Let’s talk strategy. The play here isn’t bloated R&D budgets or buzzword bingo. This round fuels U.S. sales force growth and tightens international grip, 76 countries and counting. If you’re wondering how a Newport News operation went global, look no further than execution. Since joining Virginia’s VALET program in 2020, Dilon’s international sales have surged 300%. That’s not expansion. That’s velocity.
And velocity needs leadership. Enter George Makhoul, CEO since July 2022, who didn’t show up to manage. He came to build. From Stryker to Biom’Up, his résumé reads like a surgical masterclass. Makhoul brought in HEMOBLAST® and reshaped Dilon into a biosurgery contender overnight. Now with Tim Jette as CFO, fresh off a $6B run at Medtronic and a high-growth streak at NanoHive Medical, the finance engine’s as sharp as the tech.

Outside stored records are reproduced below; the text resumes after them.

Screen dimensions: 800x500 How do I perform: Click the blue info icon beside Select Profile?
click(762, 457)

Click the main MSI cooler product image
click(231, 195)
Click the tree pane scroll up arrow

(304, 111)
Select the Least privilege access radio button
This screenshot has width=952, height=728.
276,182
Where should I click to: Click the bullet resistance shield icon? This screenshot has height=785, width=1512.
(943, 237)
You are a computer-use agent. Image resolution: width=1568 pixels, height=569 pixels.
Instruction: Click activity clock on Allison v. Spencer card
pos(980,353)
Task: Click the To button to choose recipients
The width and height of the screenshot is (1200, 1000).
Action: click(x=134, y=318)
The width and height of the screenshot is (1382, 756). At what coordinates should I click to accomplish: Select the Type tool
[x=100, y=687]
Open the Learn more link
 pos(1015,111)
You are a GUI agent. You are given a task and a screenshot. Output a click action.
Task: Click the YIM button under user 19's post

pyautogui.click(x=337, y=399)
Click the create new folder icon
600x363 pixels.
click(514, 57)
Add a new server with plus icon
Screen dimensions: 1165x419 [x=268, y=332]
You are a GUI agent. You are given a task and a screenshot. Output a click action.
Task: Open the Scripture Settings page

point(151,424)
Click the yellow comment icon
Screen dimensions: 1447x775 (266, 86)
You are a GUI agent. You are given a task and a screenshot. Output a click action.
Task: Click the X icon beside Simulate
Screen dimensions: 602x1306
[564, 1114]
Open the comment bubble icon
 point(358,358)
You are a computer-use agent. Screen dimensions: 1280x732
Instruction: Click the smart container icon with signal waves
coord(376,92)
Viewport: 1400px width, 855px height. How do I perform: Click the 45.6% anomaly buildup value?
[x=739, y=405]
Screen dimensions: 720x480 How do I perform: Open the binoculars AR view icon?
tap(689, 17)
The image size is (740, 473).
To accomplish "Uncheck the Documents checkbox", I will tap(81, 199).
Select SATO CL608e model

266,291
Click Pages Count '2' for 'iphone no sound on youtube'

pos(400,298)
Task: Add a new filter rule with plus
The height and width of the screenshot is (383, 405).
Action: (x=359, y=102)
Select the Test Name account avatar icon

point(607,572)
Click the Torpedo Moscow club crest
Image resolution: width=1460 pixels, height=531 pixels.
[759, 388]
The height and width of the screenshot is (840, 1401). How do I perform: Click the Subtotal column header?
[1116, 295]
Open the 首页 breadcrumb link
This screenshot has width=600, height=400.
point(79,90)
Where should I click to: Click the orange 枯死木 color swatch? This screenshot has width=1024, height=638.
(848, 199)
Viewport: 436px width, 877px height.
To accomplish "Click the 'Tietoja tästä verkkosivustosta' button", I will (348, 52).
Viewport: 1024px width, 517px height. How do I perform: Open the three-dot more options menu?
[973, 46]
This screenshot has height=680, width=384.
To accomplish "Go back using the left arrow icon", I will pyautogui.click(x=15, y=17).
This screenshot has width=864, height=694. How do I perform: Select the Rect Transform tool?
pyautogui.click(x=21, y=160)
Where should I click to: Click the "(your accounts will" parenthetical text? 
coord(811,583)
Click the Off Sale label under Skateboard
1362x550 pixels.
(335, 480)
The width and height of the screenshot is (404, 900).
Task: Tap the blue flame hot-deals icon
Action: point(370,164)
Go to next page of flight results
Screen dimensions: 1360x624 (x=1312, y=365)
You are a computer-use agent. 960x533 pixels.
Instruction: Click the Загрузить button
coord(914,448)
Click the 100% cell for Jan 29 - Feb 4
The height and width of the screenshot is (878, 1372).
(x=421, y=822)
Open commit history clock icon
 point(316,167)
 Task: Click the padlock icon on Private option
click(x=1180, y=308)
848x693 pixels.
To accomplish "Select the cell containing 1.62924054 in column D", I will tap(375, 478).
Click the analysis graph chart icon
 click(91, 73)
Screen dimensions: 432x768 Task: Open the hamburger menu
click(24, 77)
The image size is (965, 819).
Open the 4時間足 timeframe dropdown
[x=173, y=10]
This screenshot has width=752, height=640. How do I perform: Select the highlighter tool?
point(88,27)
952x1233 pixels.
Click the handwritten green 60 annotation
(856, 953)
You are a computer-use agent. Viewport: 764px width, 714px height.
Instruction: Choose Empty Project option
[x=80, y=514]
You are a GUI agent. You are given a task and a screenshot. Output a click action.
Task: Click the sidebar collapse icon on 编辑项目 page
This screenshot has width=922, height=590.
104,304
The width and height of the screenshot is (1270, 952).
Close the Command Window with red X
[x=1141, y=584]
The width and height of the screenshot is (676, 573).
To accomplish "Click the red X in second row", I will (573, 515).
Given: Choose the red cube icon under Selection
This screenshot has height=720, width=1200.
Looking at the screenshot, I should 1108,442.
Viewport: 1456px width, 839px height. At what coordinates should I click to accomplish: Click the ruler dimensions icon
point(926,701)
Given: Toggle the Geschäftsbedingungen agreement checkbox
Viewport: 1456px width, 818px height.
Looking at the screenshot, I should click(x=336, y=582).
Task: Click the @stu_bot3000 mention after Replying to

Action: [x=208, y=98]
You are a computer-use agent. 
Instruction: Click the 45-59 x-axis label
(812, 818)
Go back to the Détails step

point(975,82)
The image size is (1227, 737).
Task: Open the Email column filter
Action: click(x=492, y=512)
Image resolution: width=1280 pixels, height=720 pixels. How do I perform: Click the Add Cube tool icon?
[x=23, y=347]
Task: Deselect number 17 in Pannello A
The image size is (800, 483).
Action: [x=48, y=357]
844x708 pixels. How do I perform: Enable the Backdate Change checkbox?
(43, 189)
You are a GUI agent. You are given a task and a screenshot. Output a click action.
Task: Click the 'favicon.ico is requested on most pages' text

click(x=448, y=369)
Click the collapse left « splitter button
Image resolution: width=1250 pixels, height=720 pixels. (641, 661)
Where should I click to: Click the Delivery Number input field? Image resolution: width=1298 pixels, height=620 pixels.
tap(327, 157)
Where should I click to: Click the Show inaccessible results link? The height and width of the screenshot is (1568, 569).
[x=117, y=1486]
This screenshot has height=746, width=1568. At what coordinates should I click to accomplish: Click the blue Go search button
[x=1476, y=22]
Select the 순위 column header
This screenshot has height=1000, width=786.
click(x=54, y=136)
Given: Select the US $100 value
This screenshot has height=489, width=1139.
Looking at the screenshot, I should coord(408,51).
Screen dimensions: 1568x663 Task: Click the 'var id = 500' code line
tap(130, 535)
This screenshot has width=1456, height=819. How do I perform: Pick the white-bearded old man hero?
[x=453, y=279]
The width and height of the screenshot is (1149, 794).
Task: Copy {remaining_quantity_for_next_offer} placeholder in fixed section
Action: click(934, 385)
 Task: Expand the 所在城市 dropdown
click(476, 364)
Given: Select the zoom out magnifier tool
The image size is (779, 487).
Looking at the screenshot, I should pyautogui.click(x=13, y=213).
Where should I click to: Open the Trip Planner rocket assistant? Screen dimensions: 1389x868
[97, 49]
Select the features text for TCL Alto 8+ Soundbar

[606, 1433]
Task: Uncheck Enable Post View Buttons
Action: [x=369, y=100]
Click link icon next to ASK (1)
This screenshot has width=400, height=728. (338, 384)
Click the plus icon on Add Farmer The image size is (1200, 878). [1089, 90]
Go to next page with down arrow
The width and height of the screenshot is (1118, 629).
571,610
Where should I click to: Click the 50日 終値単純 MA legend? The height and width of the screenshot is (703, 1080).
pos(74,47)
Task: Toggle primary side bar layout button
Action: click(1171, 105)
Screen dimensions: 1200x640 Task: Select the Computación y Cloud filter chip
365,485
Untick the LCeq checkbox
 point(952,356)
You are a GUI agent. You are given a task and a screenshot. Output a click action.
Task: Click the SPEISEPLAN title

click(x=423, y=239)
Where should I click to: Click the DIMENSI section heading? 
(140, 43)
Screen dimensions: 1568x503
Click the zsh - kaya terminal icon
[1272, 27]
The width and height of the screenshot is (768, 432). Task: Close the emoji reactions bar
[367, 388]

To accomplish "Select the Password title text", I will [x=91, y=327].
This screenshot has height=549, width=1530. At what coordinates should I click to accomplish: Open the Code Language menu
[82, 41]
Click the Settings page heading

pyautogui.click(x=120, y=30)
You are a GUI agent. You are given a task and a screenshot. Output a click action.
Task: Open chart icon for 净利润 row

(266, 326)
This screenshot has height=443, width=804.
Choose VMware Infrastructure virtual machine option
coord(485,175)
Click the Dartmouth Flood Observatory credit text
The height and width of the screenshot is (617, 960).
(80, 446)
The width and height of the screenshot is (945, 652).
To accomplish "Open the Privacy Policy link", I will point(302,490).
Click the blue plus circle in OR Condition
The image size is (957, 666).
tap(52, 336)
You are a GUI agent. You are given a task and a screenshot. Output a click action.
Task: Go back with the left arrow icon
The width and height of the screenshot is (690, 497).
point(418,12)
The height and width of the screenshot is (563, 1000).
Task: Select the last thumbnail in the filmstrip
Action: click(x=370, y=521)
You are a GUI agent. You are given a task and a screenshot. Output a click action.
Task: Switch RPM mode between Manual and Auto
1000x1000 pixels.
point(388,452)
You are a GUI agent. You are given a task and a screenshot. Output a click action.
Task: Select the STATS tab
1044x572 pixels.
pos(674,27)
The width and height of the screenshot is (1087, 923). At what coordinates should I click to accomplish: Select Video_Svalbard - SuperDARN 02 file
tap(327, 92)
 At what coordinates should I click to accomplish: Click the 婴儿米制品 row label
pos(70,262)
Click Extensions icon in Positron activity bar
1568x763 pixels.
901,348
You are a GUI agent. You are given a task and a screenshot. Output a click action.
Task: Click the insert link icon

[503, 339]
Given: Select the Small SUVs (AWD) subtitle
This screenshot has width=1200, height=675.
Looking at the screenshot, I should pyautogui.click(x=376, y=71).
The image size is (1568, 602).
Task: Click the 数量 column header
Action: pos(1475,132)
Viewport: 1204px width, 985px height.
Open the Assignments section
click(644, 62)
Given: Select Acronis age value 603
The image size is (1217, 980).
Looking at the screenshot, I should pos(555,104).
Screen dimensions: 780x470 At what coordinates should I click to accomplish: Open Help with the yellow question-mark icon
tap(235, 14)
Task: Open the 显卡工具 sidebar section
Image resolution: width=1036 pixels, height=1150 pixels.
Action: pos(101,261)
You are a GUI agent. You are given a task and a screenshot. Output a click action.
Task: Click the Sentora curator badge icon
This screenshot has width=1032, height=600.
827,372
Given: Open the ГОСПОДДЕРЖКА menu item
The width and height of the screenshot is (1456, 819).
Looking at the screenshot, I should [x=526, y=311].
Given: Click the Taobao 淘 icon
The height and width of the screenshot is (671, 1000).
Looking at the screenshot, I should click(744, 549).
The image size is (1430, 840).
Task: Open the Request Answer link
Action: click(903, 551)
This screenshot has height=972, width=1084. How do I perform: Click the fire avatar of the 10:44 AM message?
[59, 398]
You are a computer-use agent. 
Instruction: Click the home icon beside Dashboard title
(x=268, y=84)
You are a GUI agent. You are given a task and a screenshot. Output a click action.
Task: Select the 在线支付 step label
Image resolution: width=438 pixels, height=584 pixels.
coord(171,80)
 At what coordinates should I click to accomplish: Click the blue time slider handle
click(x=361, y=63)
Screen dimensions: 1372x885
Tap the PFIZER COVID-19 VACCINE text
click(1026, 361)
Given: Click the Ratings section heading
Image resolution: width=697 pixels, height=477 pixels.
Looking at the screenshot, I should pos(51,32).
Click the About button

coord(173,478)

But Dilon doesn’t just collect smart people and cash checks. It builds. MarginProbe® cut re-excisions by 42% in DCIS cases, with a next-gen model at the FDA’s doorstep. HEMOBLAST®? The only FDA-approved powdered hemostat for moderate bleeding. No gimmicks, just a thrombin-collagen-chondroitin matrix that’s already saving OR time in 400+ U.S. hospitals. Navigator™ 2.0 is en route, doubling down on radio-guided surgical accuracy while keeping contamination at bay with sterilizable stainless steel. Even their complementary tech, the TrueView® 100 Pro and CoPilot VL+®, makes it clear: this isn’t a one-hit wonder. This is a surgical ecosystem in motion.
And let’s not gloss over the business lessons here. First, timing matters. Dilon raised $21.1M in the last 18 months, not from hope, but from proof. Second, differentiation is defense. With dual PMA Class III devices and a direct-to-hospital model, they’ve built a moat that’s part tech, part trust. Third? The best marketing is performance. No need for slogans when surgeons are already onboard.
So here’s to Dilon Technologies, a company that doesn’t shout, it demonstrates. From breast margins to bleeding control, they’ve turned precision into a product line and global traction into a strategy. With $9 million more in the war chest, profitability on the radar, and a product roadmap sharper than a surgical scalpel, they’re not just scaling, they’re operating.